Un fait demeure : le langage a une place prépondérante dans le développement de la compréhension et l’application de concepts mathématiques. En ce sens, présenter un retard ou un trouble du langage représente un défi supplémentaire pour l’enfant en apprentissage mathématique. D’ailleurs, plusieurs études mettent en évidence des difficultés mathématiques chez les enfants ayant un trouble spécifique du langage et chez les enfants sourds. Leurs déficits mathématiques se situent bien au-delà de l’unique difficulté à comprendre les consignes ou les énoncés de problèmes arithmétiques.

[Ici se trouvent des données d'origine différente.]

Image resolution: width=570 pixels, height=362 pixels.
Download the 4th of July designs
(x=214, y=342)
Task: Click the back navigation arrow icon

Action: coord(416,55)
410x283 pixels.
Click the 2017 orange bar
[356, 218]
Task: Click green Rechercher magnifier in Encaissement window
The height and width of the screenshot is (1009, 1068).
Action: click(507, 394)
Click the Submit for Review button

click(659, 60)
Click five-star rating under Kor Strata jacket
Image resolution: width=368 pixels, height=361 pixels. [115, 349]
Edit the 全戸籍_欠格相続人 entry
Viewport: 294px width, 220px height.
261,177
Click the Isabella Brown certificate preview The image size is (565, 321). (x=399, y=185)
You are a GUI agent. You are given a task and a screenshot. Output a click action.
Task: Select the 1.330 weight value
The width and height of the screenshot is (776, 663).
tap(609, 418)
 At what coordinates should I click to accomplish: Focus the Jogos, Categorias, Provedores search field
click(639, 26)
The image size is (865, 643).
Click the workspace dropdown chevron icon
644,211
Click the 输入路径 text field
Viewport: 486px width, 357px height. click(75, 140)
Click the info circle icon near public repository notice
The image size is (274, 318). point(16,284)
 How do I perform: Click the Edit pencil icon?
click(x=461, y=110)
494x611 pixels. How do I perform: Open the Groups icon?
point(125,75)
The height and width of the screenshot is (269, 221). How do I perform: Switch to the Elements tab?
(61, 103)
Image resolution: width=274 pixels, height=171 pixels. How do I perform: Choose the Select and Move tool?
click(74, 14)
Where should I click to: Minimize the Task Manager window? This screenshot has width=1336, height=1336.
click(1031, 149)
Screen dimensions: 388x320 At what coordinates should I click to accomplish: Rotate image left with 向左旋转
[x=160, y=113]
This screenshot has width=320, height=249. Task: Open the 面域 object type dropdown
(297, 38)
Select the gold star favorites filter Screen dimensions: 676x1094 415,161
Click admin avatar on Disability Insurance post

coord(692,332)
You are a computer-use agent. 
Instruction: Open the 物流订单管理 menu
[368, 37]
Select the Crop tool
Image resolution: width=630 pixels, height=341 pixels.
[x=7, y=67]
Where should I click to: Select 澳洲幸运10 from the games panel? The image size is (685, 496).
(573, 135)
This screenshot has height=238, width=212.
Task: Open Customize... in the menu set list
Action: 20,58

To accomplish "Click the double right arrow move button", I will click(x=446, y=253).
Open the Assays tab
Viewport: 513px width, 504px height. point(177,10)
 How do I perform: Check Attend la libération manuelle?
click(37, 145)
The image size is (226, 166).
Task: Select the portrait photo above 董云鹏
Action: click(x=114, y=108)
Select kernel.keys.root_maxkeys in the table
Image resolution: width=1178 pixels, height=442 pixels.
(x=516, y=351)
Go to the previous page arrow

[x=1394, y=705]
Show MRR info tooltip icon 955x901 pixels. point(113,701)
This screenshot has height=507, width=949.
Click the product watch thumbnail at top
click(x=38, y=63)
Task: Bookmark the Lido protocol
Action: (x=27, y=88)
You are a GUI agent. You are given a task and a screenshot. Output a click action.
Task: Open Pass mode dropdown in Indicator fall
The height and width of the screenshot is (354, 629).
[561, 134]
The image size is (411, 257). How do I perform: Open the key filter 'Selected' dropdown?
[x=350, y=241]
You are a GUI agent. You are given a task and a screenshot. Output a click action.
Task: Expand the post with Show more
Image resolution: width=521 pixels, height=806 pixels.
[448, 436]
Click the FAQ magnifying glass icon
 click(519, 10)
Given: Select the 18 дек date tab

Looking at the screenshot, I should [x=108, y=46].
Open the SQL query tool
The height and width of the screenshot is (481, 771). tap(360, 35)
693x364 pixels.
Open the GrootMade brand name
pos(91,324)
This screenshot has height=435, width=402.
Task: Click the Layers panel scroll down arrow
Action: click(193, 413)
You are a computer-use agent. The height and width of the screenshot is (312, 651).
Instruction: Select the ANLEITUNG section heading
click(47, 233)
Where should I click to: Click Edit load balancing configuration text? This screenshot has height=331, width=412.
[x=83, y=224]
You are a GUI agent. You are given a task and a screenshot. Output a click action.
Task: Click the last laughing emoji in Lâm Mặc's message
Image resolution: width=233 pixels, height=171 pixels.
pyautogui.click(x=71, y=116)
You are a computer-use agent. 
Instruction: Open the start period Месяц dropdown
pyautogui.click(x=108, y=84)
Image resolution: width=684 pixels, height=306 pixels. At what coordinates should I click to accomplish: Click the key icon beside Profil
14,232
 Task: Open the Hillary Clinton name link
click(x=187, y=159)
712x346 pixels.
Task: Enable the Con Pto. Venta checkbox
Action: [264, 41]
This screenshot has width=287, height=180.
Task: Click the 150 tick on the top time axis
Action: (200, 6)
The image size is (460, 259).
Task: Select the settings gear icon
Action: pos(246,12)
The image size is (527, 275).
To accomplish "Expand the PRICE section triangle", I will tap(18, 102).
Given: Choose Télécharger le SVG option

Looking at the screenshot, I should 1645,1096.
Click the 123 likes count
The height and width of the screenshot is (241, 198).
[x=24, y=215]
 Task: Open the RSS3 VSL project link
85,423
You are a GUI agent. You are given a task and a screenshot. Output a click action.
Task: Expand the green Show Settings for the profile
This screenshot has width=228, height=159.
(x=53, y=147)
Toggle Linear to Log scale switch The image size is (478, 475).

À ce propos, Roux (2014) a réalisé une revue de littérature sur la surdité et les difficultés d’apprentissage en mathématiques dont l’objectif était de faire un état des lieux et des problématiques actuelles. Roux (2014) a observé que les enfants sourds présentent des difficultés avec de nombreuses compétences mathématiques.

 

Les difficultés mathématiques chez les enfants sourds

Carey (2001, 2004) attribue une importance primordiale au langage dans le développement du concept de nombre : en effet, si les enfants perçoivent presque instantanément et de manière quasi innée les toutes petites quantités (i.e., subitizing), ce n’est que grâce à l’acquisition des mots-nombres (les nombres en code oral, autrement dit les mots pour dire les nombres) qu’ils deviennent capables d’associer une quantité précise à un mot-nombre précis. En ce sens, plusieurs types de difficultés sont relevées chez les enfants sourds :

  • des difficultés sur le plan de la comptine numérique, du dénombrement, de l’association d’une étiquette mot-nombre à une collection subitizée, et de l’association d’une étiquette mot-nombre à une collection dans une activité d’estimation;

  • des difficultés de numération et de transcodage (lecture et dictée de nombres) – notre système irrégulier de la langue française (par exemple, 15 dit « quinze » plutôt que « dix-cinq ») représente un défi indéniable;

  • des difficultés diverses en arithmétique : une lenteur dans les tâches de calcul, un manque de maitrise de la décomposition additive, des stratégies non élaborées de calcul (notamment le surcomptage aux dépens de la décomposition ou de la récupération en mémoire des faits arithmétiques);

  • des difficultés de résolution de problèmes, encore plus marquées lorsque la structure linguistique des énoncés est complexe, de raisonnement verbal et de raisonnement logique.

 

Des facteurs explicatifs

Roux (2014) évoque plusieurs facteurs explicatifs possibles. Premièrement, le langage semble au cœur de la problématique à la fois des difficultés de langage de l’enfant et des difficultés liées aux caractéristiques langagières de certaines activités mathématiques (par exemple l’utilisation de la comptine numérique pour le dénombrement de collections, les stratégies verbales de calcul, la lecture de nombres, etc.). Deuxièmement, des éléments exogènes tels que le manque d’expériences vécues par les enfants sourds en raison de la privation auditive entrent en ligne de compte. Troisièmement, les difficultés mathématiques des enfants sourds pourraient aussi bien être dues à des facteurs cognitifs généraux tels que des faiblesses sur les plans du traitement séquentiel, du traitement phonologique et même des fonctions exécutives.

 

En conclusion

Diverses perspectives sont proposées par Roux (2014) pour poursuivre les études et mener à une meilleure compréhension des difficultés mathématiques chez les enfants sourds. Il parle de la pertinence de l’étude du rôle du dépistage précoce, des effets de l’implant cochléaire, des facteurs directement liés à la surdité (degré et type de surdité, type d’appareillage, statut auditif des parents, etc.) et des facteurs plus généraux (intelligence verbale et non verbale, langage, mémoire, etc.). De plus, il semble primordial de préciser comment les enfants sourds construisent des représentations numériques et d’évaluer l’impact de programmes de remédiation ou d’apprentissage. J’ajouterais à ces considérations l’importance capitale de différencier l’enfant sourd grandissant dans un environnement qui lui permet d’acquérir la langue des signes (et donc des codes numériques symboliques) avec ses parents de l’enfant sourd qui ne dispose pas réellement d’un modèle langagier. La distinction entre ces deux réalités est primordiale pour poursuivre les recherches sur les difficultés mathématiques des enfants sourds.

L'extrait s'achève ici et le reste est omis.